SF Police Commission to get new members in era of reform

A new iteration of the San Francisco Police Commission could meet for the first time next week with two new members in its ranks who both have experience questioning the police as criminal defense attorneys.

A Board of Supervisors committee nominated Cindy Elias, a former deputy public defender, and defense attorney John Hamasaki to fill a pair of empty seats on the Police Commission last Thursday.

The full board is expected to approve the nominations next Tuesday so that the Police Commission, which is charged with overseeing policies and discipline in the San Francisco Police Department, can hold a meeting the following day for the first time in what would be more than a month.

The nominations come amid talk of police reform and a series of changes to police leadership in San Francisco, with the Police Commission short four members and SFPD Chief Bill Scott potentially out the door for a job leading the Los Angeles Police Department.

The Police Commission has not met since May 2 because two commissioners resigned and the Board of Supervisors blocked Mayor Mark Farrell from reappointing another two members whose terms expired.

The supervisors who voted to block the mayoral appointees, Joe Marshall and Sonia Melara, argued that the appointments should be left up to the next mayor to decide after the June 5 election.

Marshall and Melara were also criticized as being too close to the San Francisco Police Officers Association. Neither commissioner had come out against a ballot measure on Tasers from the union that the chief called the “antithesis” of reform.

During a seven-hour meeting at the Board of Supervisors Rules Committee, Elias and Hamasaki blasted Proposition H. The measure would set a policy for the use of stun guns that the Police Commission could not change.

Elias, an enforcement attorney for California Labor Commissioner’s Office who previously worked 12 years as a deputy public defender, said she is concerned that the measure would “circumvent the police commissioners’ authority to implement policies behind how Tasers will be used.”
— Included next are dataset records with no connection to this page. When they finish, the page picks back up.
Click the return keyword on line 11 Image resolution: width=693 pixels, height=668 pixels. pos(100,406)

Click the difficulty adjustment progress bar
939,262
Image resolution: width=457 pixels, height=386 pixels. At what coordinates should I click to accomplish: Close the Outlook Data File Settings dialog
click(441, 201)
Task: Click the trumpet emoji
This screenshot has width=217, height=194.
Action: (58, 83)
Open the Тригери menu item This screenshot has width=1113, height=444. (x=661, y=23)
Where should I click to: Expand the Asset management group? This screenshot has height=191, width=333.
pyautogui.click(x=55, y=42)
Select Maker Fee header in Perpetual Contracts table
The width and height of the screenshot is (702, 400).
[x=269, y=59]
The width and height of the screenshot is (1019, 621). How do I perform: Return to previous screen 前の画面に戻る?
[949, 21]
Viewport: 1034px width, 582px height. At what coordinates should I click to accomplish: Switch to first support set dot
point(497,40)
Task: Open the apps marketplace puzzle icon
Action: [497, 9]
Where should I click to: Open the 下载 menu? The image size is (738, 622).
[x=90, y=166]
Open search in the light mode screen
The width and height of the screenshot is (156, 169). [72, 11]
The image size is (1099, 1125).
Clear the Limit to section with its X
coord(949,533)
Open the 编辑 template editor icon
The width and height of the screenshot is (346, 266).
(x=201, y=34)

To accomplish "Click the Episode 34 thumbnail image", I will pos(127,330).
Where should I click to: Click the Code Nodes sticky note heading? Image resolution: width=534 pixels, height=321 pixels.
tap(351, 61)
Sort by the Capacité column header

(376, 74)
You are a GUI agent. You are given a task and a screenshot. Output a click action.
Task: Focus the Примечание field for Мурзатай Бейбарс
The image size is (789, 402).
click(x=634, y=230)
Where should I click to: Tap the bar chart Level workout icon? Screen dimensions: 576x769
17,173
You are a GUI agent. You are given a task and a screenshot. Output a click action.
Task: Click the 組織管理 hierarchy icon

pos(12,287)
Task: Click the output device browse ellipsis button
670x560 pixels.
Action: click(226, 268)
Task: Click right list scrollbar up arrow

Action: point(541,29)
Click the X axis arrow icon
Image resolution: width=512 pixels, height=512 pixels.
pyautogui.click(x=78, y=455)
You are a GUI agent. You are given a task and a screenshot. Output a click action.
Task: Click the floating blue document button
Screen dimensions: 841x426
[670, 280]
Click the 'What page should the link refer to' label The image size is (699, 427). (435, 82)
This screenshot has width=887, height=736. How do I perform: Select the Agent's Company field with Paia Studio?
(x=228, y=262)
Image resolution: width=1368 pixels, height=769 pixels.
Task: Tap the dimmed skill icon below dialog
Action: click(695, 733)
Hamasaki, a private defense attorney who also works civil rights cases, called the measure an “attempted coup of the authority of the Police Commission.”

John Crew, a retired ACLU attorney and opponent of Proposition H, told the San Francisco Examiner that the nominations of Elias and Hamasaki are part of a growing resistance to the police union at City Hall that he called an “awakening.”

“We are at a moment here when the city leadership is waking up,” Crew said. “We are not going to get police reform by enabling the POA’s resistance.”

But Supervisor Malia Cohen, who grilled the 11 of 12 applicants that showed up to the committee hearing and also voted against the reappointments of Marshall and Melara earlier this month, told the Examiner she is just seeking to build a commission that is fair and respected.

“I just want a fair Police Commission that will fairly listen to the disciplinary hearings for officers and will fairly listen to the public,” Cohen said. “I want a commission that the POA can respect as well as the community. It’s a policy-making body that has been pulled or pushed too far.”

Elias and Hamasaki both said at the hearing that they would be fair and impartial as commissioners.

Elias, the child of farmworkers, grew up in a poor California community where she said witnessed instances of police abusing their power.

Elias made news in 2011 when she uncovered video that allegedly showed police stealing from a residential hotel room.

“One of my clients was arrested on an offense,” Elias said. “He said that the police officers had taken items from his hotel room, a laptop and a camera. I investigated that and come to find out that there was video that showed that.”

Hamasaki sued San Francisco over the police response to a domestic violence incident that resulted in the killing of 35-year-old Cecilia Lam. A judge dismissed the lawsuit last year, finding that San Francisco was not liable.

Hamasaki said during the hearing that the “thin blue line” ideology of some police officers who refuse to turn against their peers needs to change.

“There’s nothing wrong with having a strong and united police force,” Hamasaki said. “That stops when the misconduct starts within a department.”

As for Melara and Marshall, Farrell has since re-submitted their names for appointment.

But the Board of Supervisors could again reject their appointments, opening the door for Farrell or the next mayor to nominate entirely new commissioners.

“As it relates to Dr. Marshall and Ms. Melara, no new evidence or information has been submitted with their applications as to why they should be reconsidered so I don’t foresee votes changing,” Cohen told the Examiner.

In an interview, Melara told the Examiner she has been wrongly painted as an ally of the police union and for the first time spoke publicly against the Taser ballot measure.

“Definitely I am against Proposition H,” Melara said. “It’s been very clear from the beginning of how I worked on the policy that I was very much in favor of having the Taser issue being made in part by a decision from the commission.”

Melara said the Police Commission is losing institutional memory without her or Marshall on board.

“This particular commission requires that you really, really understand the issues, the law, because we handle disciplinary actions,” Melara said. “Anyone who gets to the commission thinking that they are going to change the world, they are in for a surprise.”